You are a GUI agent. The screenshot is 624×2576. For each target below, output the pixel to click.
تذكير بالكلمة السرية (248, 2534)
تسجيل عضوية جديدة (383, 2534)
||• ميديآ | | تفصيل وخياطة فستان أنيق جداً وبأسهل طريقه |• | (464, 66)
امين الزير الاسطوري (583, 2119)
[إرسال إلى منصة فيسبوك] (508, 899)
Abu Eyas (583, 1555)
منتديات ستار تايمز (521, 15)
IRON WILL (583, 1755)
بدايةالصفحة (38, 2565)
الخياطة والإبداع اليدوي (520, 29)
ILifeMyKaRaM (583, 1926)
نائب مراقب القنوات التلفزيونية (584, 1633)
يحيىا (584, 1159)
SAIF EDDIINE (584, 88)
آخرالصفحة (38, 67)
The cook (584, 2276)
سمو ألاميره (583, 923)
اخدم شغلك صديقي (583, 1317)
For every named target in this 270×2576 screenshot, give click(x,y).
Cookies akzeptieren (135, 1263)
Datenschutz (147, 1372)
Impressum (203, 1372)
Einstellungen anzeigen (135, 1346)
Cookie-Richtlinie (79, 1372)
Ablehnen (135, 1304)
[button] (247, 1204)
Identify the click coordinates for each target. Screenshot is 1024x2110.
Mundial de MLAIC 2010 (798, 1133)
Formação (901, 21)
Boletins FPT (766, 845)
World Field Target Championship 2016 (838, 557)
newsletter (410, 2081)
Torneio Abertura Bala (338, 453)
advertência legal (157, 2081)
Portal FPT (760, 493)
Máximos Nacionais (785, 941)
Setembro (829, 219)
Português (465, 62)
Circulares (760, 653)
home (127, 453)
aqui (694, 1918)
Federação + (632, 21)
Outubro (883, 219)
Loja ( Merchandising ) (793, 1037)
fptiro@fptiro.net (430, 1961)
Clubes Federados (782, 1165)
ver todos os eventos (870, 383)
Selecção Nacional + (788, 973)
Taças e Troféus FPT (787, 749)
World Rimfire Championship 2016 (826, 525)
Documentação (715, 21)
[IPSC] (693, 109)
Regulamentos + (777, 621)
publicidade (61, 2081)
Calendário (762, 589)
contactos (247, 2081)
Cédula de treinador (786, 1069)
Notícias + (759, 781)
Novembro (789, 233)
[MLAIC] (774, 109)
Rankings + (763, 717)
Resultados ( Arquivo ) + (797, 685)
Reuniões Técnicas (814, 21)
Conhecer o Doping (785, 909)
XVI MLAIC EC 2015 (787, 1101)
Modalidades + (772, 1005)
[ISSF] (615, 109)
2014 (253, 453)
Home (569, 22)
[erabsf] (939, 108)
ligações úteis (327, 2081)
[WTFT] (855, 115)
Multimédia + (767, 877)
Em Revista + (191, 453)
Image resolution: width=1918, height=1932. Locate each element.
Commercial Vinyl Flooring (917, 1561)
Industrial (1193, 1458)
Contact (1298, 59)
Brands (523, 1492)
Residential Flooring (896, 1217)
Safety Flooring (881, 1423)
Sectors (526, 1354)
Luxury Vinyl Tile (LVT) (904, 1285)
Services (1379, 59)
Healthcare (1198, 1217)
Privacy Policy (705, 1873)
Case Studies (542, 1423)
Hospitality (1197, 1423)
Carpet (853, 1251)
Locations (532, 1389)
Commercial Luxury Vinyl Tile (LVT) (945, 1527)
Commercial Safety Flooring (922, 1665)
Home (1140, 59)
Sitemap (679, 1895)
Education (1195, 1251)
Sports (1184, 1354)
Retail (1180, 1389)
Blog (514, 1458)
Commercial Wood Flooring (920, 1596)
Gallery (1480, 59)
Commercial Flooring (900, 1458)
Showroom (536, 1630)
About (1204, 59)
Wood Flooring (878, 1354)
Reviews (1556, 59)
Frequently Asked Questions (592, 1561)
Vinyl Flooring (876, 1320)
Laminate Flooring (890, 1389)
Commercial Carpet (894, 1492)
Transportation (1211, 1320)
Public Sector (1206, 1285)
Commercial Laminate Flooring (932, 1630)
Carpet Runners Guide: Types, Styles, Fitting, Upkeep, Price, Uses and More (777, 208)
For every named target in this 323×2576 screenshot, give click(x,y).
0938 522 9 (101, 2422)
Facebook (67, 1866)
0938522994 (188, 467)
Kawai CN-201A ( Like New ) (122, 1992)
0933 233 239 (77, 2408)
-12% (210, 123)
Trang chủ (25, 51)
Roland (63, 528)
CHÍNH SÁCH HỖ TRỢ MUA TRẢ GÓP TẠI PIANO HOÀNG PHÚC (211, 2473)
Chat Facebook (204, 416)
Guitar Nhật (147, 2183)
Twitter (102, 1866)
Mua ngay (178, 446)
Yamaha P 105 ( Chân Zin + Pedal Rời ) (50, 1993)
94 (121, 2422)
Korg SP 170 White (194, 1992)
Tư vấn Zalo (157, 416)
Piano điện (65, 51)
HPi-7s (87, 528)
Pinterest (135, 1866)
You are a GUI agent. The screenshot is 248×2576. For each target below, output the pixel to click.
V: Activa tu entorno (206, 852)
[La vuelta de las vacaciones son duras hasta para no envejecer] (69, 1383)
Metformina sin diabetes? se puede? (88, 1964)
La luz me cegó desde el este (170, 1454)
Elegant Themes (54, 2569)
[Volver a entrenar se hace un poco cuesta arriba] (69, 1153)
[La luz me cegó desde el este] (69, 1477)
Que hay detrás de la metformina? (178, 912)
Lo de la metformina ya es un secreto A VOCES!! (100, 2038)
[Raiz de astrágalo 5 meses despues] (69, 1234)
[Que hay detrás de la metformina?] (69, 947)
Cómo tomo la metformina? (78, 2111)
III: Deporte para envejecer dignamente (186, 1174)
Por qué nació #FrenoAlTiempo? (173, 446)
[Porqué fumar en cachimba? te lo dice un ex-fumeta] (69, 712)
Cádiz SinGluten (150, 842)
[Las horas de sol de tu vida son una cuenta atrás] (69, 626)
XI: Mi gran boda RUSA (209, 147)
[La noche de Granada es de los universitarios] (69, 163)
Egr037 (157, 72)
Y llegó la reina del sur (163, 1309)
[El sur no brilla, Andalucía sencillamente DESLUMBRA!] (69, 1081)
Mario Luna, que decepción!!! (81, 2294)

▶ **YOUR TASK**: From the records above, copy out the line with "For every named target in this 323×2576", the line with "Twitter (102, 1866)", and every line between them, word for word.

▶ **TASK SOLUTION**:
For every named target in this 323×2576 screenshot, give click(x,y).
0938 522 9 (101, 2422)
Facebook (67, 1866)
0938522994 (188, 467)
Kawai CN-201A ( Like New ) (122, 1992)
0933 233 239 (77, 2408)
-12% (210, 123)
Trang chủ (25, 51)
Roland (63, 528)
CHÍNH SÁCH HỖ TRỢ MUA TRẢ GÓP TẠI PIANO HOÀNG PHÚC (211, 2473)
Chat Facebook (204, 416)
Guitar Nhật (147, 2183)
Twitter (102, 1866)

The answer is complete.